Dataset entries:
********

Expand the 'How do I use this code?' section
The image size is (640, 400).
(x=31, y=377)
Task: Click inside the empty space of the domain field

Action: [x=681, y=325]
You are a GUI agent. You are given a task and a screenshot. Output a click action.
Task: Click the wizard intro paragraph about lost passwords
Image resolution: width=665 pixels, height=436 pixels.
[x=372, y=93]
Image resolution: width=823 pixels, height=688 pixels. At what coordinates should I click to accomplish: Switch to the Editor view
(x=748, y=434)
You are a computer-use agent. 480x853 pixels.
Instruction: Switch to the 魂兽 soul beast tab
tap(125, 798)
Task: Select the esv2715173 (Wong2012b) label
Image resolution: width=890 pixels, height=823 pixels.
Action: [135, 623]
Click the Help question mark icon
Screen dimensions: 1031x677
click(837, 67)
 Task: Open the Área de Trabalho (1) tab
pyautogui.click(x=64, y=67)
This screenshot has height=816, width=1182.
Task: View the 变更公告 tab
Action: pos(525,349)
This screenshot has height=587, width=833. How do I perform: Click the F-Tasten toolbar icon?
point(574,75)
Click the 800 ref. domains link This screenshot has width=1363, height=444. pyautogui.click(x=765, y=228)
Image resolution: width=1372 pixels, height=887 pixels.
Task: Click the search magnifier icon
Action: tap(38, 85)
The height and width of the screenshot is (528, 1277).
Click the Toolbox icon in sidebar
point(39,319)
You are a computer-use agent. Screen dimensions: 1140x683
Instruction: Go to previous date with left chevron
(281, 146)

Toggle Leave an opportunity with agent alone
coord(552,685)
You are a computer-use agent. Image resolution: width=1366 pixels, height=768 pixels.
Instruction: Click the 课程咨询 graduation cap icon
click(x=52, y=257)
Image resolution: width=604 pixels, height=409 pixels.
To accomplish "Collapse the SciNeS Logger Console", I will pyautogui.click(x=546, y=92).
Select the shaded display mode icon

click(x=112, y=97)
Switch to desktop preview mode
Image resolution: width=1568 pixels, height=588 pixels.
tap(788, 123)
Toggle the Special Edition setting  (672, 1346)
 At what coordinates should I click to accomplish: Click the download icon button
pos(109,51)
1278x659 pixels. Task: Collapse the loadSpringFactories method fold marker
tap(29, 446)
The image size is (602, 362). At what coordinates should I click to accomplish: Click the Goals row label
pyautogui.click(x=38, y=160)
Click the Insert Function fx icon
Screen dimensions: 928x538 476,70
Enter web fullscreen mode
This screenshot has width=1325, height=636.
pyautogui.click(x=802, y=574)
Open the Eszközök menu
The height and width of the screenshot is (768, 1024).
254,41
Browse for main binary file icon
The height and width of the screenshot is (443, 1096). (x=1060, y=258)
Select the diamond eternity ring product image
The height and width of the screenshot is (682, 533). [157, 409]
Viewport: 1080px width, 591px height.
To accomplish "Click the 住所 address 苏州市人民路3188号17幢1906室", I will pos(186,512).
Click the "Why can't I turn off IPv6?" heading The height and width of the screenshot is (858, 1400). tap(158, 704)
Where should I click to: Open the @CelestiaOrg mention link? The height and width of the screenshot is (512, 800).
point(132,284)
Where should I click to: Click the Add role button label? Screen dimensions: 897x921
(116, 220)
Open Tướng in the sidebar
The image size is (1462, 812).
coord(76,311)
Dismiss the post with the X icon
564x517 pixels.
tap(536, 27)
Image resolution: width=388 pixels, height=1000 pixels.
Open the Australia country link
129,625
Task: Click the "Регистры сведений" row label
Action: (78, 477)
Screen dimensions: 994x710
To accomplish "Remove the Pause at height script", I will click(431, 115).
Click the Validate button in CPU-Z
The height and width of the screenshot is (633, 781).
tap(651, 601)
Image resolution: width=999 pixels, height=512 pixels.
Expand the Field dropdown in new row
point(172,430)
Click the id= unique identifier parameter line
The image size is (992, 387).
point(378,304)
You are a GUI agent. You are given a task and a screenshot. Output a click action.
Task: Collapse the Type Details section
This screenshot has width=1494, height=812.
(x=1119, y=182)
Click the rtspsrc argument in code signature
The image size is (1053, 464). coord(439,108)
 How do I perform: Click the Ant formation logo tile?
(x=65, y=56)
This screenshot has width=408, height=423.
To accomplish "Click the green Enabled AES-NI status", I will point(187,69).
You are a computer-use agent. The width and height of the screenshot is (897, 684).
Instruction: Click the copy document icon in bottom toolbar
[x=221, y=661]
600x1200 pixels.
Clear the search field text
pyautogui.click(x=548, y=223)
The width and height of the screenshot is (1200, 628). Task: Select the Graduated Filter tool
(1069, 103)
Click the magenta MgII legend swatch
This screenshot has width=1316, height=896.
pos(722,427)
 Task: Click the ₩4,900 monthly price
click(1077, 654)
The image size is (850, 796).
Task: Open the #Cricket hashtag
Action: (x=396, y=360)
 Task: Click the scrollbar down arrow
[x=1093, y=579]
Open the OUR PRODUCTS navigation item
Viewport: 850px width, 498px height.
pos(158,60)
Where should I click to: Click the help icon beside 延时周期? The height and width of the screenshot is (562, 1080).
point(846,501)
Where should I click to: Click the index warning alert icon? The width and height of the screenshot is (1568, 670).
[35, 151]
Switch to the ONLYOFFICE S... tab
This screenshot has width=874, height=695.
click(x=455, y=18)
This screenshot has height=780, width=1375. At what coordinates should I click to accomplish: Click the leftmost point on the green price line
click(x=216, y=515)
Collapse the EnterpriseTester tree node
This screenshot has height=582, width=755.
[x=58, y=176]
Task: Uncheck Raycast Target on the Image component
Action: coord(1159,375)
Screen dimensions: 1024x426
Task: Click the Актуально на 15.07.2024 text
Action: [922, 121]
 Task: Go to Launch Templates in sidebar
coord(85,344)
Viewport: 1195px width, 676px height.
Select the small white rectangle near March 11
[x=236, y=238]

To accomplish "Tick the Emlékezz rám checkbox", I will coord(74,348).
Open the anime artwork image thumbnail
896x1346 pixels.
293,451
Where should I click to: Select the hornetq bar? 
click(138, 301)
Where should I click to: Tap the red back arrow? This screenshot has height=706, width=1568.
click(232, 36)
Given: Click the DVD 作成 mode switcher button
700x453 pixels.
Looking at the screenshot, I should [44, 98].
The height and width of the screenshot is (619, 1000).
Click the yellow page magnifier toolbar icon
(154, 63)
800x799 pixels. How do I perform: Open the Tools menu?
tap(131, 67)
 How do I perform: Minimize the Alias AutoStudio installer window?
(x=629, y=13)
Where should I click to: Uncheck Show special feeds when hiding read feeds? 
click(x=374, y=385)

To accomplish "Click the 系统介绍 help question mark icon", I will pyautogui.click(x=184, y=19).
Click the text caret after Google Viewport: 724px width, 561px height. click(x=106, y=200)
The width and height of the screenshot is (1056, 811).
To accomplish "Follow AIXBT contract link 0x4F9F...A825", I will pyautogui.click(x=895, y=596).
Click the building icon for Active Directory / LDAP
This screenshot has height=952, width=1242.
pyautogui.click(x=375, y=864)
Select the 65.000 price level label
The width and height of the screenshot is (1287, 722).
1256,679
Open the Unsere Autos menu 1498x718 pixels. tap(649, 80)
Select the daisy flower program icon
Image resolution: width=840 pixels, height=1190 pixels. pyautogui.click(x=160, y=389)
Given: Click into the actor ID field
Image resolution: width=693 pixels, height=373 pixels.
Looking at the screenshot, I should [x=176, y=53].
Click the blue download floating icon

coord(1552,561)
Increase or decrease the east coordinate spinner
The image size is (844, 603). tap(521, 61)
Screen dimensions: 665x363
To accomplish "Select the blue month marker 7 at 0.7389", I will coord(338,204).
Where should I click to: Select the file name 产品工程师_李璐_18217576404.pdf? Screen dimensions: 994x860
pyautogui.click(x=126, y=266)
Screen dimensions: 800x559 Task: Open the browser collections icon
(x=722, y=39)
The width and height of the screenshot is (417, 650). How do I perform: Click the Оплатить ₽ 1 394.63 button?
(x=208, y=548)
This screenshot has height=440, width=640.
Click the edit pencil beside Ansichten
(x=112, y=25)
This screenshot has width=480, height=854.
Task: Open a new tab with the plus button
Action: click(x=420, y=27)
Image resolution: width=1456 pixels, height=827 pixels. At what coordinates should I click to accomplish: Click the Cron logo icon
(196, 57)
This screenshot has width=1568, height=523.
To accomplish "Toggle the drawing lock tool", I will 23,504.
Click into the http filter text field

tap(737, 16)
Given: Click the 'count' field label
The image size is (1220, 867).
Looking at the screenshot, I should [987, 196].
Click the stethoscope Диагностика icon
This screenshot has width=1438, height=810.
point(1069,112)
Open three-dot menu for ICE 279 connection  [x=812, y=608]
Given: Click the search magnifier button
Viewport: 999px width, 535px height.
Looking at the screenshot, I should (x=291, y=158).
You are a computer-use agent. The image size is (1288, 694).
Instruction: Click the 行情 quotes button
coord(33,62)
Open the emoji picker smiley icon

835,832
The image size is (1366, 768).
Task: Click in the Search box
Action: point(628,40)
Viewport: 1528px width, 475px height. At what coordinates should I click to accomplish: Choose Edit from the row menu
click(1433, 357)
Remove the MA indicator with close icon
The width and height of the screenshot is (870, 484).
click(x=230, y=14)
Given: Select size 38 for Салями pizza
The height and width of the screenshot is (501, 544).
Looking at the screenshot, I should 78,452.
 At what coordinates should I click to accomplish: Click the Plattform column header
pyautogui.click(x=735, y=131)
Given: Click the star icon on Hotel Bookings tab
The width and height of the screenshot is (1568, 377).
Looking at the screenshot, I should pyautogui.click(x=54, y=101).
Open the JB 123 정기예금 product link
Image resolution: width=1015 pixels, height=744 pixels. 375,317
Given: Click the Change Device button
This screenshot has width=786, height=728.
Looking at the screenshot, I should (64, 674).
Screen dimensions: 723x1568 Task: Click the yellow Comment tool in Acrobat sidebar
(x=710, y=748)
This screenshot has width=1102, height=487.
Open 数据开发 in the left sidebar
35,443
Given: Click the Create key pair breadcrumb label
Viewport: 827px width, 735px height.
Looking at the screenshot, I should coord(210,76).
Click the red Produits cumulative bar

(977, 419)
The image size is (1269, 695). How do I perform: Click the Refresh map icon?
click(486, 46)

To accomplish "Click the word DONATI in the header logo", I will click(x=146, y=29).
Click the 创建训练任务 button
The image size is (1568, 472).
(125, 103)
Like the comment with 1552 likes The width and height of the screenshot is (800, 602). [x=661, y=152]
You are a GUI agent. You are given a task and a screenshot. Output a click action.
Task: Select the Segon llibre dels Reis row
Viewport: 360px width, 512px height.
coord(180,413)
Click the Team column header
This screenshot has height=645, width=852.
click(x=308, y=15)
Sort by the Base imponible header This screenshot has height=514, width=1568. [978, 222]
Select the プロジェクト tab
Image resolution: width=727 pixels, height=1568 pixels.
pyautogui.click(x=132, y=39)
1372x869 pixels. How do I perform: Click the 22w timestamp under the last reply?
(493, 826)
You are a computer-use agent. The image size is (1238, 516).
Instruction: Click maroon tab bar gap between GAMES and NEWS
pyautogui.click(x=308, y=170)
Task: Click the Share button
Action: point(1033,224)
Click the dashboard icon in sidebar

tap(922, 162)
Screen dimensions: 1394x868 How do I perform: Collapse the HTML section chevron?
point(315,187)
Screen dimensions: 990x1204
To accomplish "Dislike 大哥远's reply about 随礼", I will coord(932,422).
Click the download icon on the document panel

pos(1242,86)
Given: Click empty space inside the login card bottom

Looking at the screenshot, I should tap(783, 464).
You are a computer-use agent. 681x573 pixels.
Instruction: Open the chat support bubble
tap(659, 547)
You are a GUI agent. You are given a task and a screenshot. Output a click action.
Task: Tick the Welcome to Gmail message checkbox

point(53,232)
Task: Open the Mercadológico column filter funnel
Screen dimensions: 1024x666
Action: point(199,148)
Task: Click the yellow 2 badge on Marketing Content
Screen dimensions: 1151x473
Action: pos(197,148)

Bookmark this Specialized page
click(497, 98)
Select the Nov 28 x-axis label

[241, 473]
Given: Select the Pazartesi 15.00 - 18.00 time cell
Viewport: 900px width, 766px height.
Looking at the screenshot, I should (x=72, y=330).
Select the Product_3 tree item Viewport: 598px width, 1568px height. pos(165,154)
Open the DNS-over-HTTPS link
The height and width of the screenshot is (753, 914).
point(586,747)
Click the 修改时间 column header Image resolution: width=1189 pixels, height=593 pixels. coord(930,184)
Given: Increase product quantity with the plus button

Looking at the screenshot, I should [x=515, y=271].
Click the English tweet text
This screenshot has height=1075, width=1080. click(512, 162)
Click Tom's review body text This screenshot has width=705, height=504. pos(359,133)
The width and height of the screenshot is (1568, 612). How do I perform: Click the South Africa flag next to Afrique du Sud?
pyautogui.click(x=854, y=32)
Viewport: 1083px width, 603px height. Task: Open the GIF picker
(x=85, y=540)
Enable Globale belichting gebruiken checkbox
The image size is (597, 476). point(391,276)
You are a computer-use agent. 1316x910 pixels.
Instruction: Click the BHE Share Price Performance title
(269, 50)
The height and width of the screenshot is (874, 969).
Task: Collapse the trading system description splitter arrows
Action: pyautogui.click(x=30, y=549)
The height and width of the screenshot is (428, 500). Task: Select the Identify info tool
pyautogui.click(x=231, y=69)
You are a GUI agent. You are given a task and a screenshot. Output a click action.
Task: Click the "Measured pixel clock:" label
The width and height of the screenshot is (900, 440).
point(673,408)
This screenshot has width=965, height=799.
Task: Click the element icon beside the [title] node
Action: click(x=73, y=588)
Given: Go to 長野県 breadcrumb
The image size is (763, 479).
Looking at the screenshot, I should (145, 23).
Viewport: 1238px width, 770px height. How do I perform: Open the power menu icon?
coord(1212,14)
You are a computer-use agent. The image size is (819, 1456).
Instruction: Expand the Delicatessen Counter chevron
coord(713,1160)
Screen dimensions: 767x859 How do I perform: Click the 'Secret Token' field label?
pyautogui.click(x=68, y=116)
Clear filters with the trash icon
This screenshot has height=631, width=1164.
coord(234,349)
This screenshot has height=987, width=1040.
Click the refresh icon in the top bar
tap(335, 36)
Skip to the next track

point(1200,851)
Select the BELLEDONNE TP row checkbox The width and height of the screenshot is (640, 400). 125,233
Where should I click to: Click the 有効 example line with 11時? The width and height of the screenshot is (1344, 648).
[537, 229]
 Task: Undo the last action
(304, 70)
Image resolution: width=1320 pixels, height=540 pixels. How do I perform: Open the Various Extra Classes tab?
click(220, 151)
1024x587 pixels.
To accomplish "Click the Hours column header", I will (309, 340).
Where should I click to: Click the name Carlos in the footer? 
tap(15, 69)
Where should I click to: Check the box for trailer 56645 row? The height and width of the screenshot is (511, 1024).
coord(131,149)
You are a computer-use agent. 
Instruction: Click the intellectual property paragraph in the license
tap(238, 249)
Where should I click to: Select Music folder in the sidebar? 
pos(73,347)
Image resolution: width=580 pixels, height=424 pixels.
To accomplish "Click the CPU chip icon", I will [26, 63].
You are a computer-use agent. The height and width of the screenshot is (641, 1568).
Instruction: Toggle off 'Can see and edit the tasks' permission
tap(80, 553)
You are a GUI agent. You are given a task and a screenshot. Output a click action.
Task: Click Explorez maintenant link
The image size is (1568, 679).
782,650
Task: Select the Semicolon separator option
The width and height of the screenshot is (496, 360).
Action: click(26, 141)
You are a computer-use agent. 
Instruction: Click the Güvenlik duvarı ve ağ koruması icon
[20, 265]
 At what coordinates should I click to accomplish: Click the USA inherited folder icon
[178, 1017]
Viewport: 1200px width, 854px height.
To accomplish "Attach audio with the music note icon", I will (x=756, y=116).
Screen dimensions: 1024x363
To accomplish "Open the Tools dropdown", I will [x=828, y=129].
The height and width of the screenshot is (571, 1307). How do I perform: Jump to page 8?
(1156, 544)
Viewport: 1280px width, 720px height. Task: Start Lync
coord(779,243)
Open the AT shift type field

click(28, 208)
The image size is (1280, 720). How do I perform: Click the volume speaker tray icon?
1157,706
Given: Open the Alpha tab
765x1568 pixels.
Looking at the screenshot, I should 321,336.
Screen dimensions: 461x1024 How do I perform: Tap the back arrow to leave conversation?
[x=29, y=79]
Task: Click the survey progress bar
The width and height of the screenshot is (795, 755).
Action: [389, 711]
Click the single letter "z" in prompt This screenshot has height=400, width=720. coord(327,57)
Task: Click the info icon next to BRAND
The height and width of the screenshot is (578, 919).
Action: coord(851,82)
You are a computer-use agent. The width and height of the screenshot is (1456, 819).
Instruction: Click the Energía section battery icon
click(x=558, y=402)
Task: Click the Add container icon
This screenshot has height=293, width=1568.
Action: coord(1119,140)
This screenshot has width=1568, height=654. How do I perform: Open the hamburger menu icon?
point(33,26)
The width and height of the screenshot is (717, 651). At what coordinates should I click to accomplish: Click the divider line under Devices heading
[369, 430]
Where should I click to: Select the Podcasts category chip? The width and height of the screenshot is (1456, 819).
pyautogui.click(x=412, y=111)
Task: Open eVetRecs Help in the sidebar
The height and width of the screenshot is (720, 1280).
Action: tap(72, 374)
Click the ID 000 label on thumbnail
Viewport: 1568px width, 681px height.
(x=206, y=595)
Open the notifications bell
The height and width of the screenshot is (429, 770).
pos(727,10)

********

Among the entries above, find the line with "564x517 pixels." and the line with "Click the Validate button in CPU-Z"; give again exactly these two lines and all lines between them.

564x517 pixels.
tap(536, 27)
Image resolution: width=388 pixels, height=1000 pixels.
Open the Australia country link
129,625
Task: Click the "Регистры сведений" row label
Action: (78, 477)
Screen dimensions: 994x710
To accomplish "Remove the Pause at height script", I will click(431, 115).
Click the Validate button in CPU-Z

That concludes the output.